Issue-0056: Operators on Simple Types
Date: Jul-15-2000
We intentionally did not define equality or relational operators on element and atomic type. These operators should be defined by consensus.
See also first designs for support of arithmetic operators http://lists.w3.org/Archives/Member/w3c-xml-query-wg/2000Sep/0138.html (W3C-members only) (W3C-members only) and for support of operators for date/time http://lists.w3.org/Archives/Member/w3c-xml-query-wg/2000Sep/0113.html (W3C-members only) (W3C-members only).
Ed. Note: MF, 15-Jan-2001 A joint task force on operators with members from the XSLT, XML Schema, and XML Query working groups is chartered to define arithmetic operators.
Issue-0057: More precise type system; choice in path
Date: Aug-07-2000
(This subsumes [Issue-0051: Project redundant?]). If the type system were more precise, then (project a e) could be replaced by:
for v <- e in case v of a[v1] => a[v1] | v2 => ()
One could also represent (e/(a|b)) directly in a similar style.
for v <- e in case v of a[v1] => a[v1] | v2 => case v2 of b[v3] => b[v3] | v4 => ()
Currently, there is no way to represent (e/(a|b)) without loss of precision, so if we do not change the type system, we may need to have some way to represent (e/(a|b)) and similar terms without losing precision. (The LA team has a design for this more precise type system, but it is too large to fit in the margin of this web page!)
See resolution of [Issue-0051: Project redundant?]
Issue-0058: Downward Navigation only?
Date: Aug-07-2000
Related to [Issue-0052: Axes of XPath]. The current type system (and the more precise system alluded to in [Issue-0057: More precise type system; choice in path]) seems well suited for handling XPath children and descendant axes, but not parent, ancestor, sibling, preceding, or following axes. Is this limitation one we can live with?
Subsumed by [Issue-0052: Axes of XPath]
Issue-0059: Testing Subtyping
Date: Aug-07-2000
One operation required in the Algebra is to test whether XML type t1 is a subtype of XML type t2, indicated by writing t1 <: t2. There is a well-known algorithm for this, based on tree automata, which is a straightforward variant of the well-known algorithm for testing whether the language generated by one regular-expression is a subset of the language generated by another. (The algorithm involves generating deterministic automata for both regular expressions or types.)

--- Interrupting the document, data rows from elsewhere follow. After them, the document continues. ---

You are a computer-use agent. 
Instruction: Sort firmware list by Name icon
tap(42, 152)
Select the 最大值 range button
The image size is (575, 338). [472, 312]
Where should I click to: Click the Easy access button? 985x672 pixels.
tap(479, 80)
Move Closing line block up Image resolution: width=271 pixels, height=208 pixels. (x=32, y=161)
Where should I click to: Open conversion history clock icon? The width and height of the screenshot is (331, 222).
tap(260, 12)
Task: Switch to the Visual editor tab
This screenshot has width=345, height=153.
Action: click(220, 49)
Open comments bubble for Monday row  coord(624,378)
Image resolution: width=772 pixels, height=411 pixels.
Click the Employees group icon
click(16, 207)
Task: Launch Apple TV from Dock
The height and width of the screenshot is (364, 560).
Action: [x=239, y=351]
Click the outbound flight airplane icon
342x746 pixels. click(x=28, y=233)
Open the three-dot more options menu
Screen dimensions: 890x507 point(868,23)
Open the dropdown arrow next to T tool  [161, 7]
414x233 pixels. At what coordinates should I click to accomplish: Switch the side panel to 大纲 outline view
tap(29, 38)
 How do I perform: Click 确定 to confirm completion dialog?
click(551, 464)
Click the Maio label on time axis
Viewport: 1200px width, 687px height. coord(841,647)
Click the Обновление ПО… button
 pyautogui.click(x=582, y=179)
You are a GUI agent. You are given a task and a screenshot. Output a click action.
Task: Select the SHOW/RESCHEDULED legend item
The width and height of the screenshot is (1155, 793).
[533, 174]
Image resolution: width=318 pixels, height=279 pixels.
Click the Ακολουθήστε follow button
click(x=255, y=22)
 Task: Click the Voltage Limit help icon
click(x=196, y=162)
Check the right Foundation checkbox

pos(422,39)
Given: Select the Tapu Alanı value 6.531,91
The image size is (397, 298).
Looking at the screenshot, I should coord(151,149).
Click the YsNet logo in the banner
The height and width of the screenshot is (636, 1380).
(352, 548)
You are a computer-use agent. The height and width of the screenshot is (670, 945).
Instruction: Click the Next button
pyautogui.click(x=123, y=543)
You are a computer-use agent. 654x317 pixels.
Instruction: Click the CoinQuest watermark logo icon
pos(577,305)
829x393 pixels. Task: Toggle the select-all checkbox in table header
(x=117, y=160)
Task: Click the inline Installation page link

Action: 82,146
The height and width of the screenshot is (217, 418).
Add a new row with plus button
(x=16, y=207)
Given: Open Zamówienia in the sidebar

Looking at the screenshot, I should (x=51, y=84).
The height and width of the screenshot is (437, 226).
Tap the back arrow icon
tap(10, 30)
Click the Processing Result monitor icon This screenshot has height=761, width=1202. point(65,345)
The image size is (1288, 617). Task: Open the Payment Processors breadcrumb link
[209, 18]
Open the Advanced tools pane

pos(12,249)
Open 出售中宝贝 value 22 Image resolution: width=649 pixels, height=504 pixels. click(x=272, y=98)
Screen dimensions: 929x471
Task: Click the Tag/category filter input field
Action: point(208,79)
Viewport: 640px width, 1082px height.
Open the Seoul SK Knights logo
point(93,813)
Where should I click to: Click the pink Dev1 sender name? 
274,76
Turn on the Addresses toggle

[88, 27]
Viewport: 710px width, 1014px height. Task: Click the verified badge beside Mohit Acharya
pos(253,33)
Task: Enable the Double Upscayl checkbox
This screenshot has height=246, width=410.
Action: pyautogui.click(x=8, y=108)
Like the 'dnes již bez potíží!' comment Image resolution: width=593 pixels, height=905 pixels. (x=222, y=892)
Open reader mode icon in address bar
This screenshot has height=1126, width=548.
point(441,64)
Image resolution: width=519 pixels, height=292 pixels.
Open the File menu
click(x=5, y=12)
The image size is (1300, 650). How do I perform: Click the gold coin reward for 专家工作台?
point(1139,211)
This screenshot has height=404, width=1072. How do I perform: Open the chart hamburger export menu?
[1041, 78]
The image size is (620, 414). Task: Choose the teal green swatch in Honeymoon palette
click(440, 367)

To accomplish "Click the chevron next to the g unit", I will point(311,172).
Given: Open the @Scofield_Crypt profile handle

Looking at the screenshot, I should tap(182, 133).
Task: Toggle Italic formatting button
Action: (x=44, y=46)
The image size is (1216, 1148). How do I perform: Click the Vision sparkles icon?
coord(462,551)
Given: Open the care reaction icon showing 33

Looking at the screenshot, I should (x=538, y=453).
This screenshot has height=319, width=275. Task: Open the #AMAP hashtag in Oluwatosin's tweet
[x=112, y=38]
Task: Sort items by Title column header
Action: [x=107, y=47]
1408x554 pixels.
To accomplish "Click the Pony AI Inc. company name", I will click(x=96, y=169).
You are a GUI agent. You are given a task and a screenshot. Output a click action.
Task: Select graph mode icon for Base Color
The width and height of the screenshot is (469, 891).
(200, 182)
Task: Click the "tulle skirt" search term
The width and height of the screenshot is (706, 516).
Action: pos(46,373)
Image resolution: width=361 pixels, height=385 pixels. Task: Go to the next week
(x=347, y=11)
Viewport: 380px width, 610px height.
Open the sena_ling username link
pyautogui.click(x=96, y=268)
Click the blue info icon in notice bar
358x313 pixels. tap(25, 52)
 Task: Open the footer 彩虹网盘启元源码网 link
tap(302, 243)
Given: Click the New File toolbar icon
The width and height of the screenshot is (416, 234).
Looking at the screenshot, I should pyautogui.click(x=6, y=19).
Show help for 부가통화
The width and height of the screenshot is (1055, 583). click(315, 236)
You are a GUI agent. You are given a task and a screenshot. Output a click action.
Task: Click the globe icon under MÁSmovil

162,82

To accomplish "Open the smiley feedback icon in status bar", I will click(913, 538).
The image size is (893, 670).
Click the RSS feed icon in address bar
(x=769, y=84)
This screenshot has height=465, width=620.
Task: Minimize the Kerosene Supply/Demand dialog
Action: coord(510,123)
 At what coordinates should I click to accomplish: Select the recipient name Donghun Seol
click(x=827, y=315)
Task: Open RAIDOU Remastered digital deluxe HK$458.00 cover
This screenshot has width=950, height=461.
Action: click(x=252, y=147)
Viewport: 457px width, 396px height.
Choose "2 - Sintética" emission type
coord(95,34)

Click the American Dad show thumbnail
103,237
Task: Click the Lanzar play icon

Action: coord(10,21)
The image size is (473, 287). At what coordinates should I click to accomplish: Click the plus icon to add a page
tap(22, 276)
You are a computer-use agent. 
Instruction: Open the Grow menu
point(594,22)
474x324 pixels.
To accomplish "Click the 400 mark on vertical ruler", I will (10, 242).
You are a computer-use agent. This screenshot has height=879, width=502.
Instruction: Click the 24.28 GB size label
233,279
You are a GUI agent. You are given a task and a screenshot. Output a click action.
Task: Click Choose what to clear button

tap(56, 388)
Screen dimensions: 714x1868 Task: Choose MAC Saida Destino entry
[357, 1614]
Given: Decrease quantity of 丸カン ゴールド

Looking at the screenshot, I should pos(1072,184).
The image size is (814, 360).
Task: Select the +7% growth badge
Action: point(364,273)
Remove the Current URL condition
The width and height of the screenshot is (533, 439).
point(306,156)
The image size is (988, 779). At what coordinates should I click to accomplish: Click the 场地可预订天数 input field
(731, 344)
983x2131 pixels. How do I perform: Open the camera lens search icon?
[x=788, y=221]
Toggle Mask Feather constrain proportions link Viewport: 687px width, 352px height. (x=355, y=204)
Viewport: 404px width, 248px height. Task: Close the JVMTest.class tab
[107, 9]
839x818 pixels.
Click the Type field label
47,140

However, the naive implementation of the algorithm for comparing XML types can be slow in practice, whereas the naive algorithm for regular expressions is tolerably fast. The only acceptably fast implementation of a comparison for XML types that the LA team knows of has been implemented by Haruo Hasoya, Jerome Voullion, and Benjamin Pierce at the University of Pennsylvania, for their implementation of Xduce. (Our implementation of the Algebra re-uses their code, with permission.)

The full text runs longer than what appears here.